Notice -- when you hold down the option key in KeyCaps, all the "dead"
keys do show their proper accents! The "u" key becomes an umlaut, the "e"
key a french accent, the "i" key a circumflex, clearly showing which
dead accent you'll get by typing option-whatever. As long as you know
how to use the dead keys, which you seem to, you're all set.

Really all KeyCaps is for is to remind you whether "bullet" is
option-8 or option-b, whether circumflex is option-i or option-u,
without having to poke the whole damn keyboard blindly.

Hope this helps. Good luck!
					James
arpa: syap@tut.cc.rochester.edu
uucp: rochester!ur-tut!syap

=======================================================================

gjditchfield@violet.waterloo.edu (Glen Ditchfield) (01/12/88)

In article <795@ur-tut.UUCP> syap@tut.cc.rochester.edu.UUCP (James Fitzwilliam) writes:
>In article <4523@watdragon.waterloo.edu> gjditchfield@violet.waterloo.edu (Glen Ditchfield) writes:
>>
>>I think the recent postings about accented characters show that the KeyCaps
>>DA doesn't handle dead keys correctly.
>>
>>If you bring up KeyCaps and type option-`, the option and ` keys in the
>>keyboard diagram briefly turn black, but nothing else happens.  In
>>particular, the keys which will be accented do not change.  For instance,
>>the "a" key square keeps showing "a", when it should change to
>>"a-overstrike-`".  [I should have said "a-with-an-`".]
>
>As far as I know, KeyCaps was always meant to work that way, i.e. the
>same way the keyboard does (or what good is it?)  When you type option-`,
>of course nothing happens, since that keystroke cannot generate a value
>until you tell what character you're accenting. ... If you type
>option-` THEN a (or e, or u) you'll get the right thing in the bar.

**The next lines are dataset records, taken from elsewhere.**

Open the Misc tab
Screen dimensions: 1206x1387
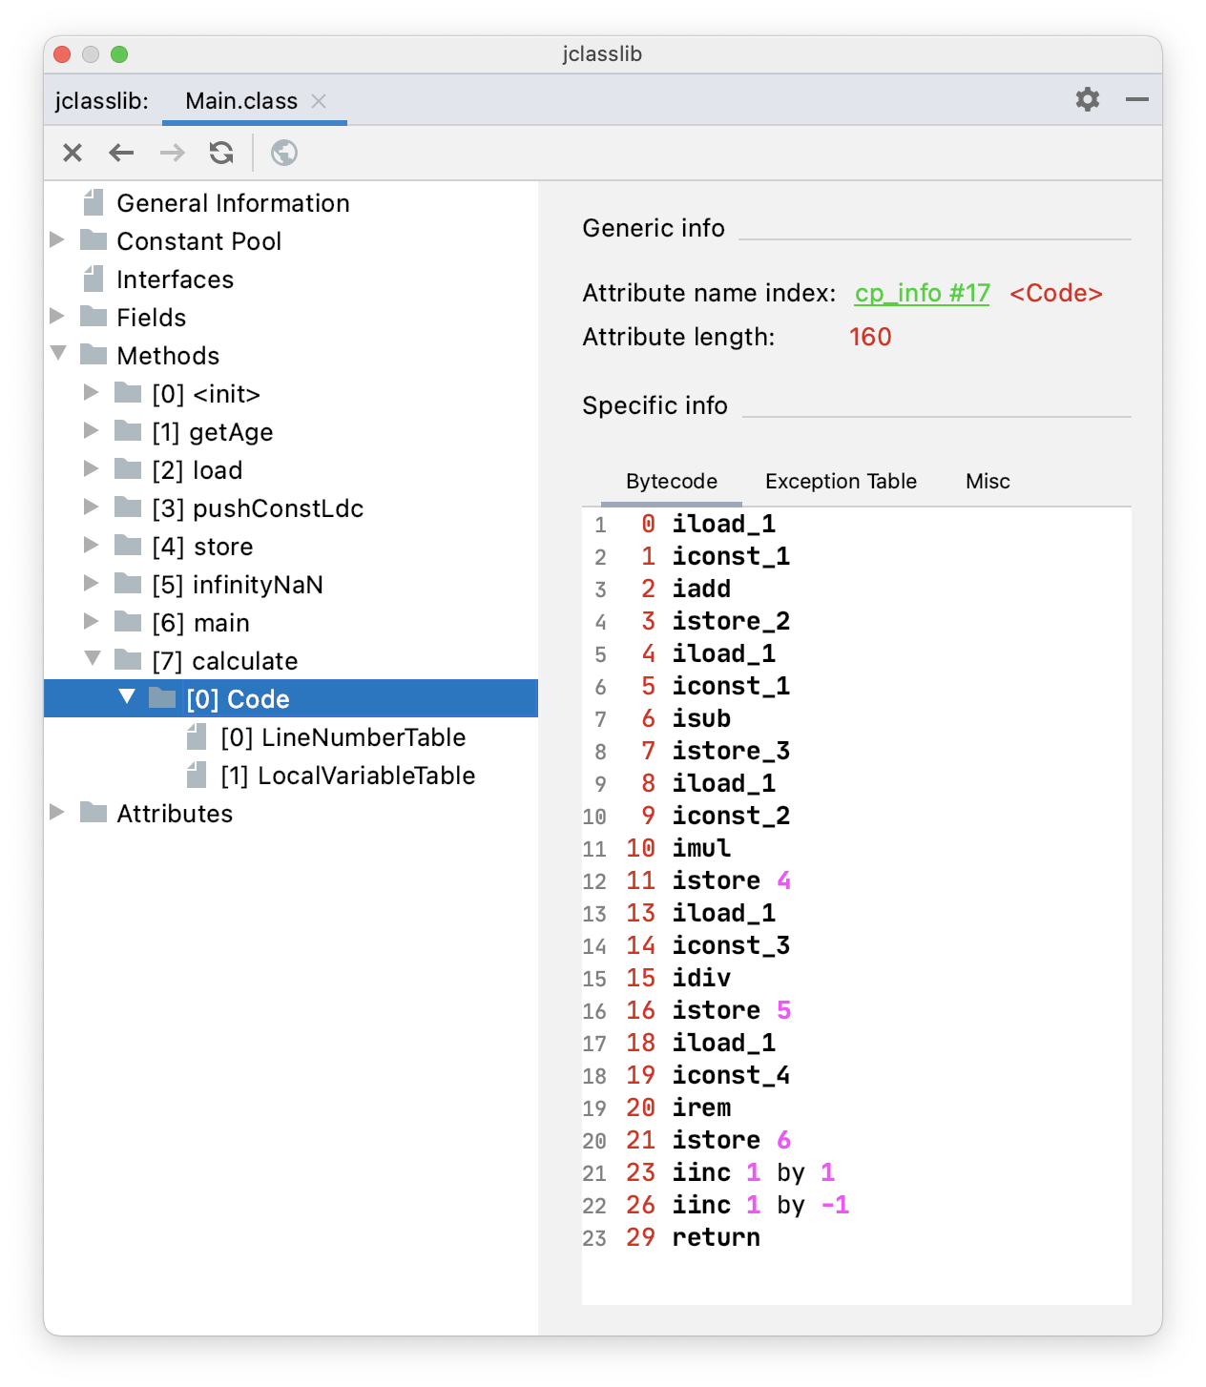[988, 482]
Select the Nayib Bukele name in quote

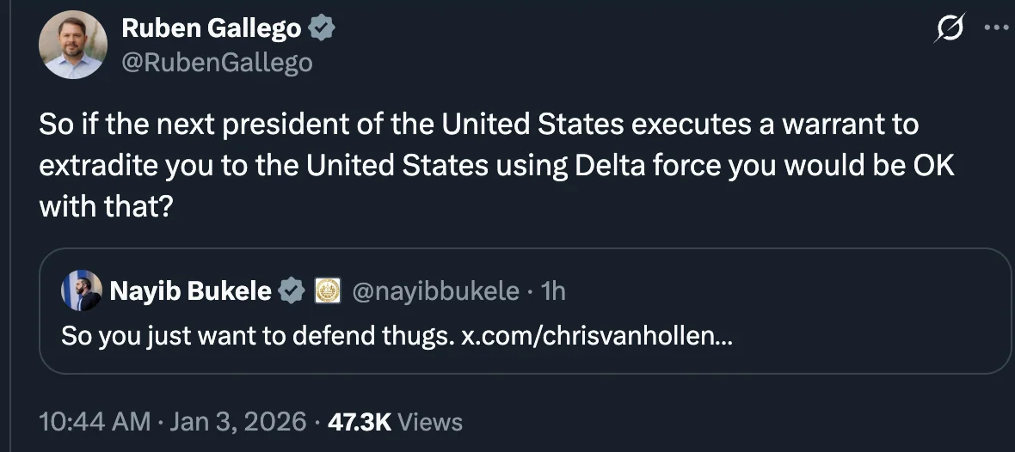point(190,291)
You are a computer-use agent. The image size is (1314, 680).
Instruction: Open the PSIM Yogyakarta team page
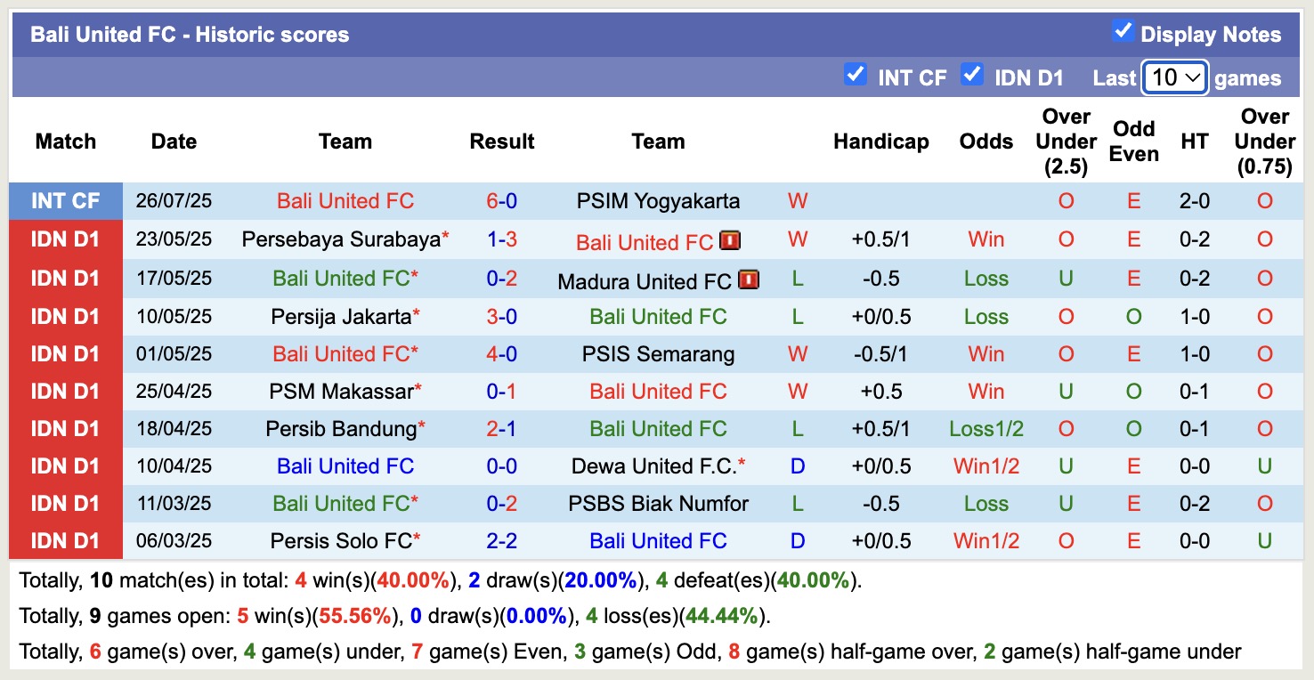tap(658, 201)
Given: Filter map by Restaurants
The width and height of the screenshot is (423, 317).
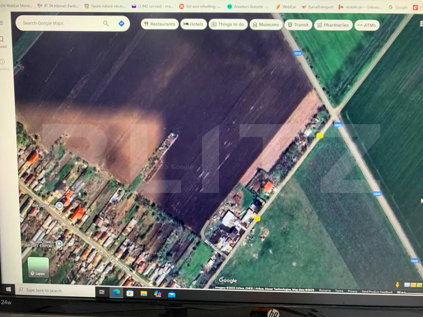Looking at the screenshot, I should [159, 24].
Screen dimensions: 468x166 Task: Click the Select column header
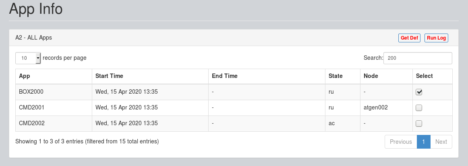pyautogui.click(x=433, y=76)
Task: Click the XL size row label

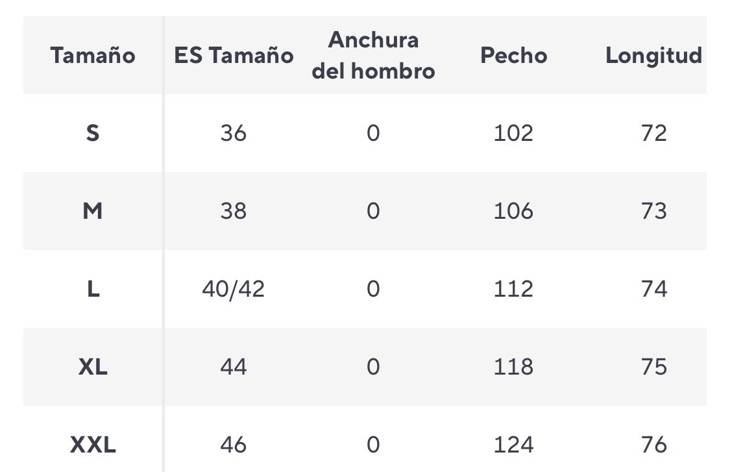Action: (x=93, y=367)
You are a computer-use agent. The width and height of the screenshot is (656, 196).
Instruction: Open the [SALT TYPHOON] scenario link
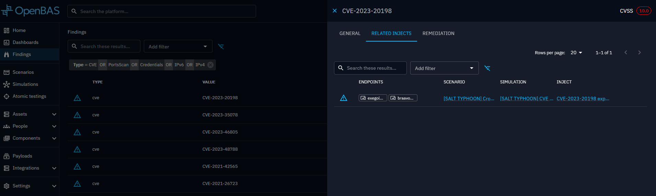[x=469, y=99]

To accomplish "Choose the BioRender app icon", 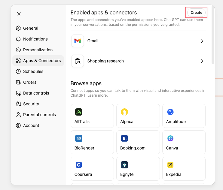I will (79, 138).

My point exactly.  KeyCaps _doesn't_ work the same way the keyboard does.
If I type option-`, the "a" key square in the KeyCaps window continues to
display an "a".  But if I actually press the "a" key, I do not get an "a"
character in KeyCap's text line;  I get "a-with-`".  When a "dead key"
combination like option-` is pressed, the key squares for all of the keys
which are affected by that "accent" should display the "accented" version
of the character, and they should keep displaying them until a character is
generated.

For most fonts, this may not seem important.  If you want to find the set
theory symbols that are hidden as accented characters in Symbol font, this
is essential.

>Really all KeyCaps is for is to remind you whether "bullet" is
>option-8 or option-b, whether circumflex is option-i or option-u,
>without having to poke the whole damn keyboard blindly.

If it worked the way I want it to, it would also remind you where "logical
not" is in Symbol font.  It would also remind you which accent-character
combinations exist.  My (rather old) Mac manual tells me which option keys
generate accents, but it doesn't tell me which keys those option keys affect.
Last week I did "poke the whole damn keyboard blindly" to make up a list
of dead key combinations so I could see what they generated in Symbol font.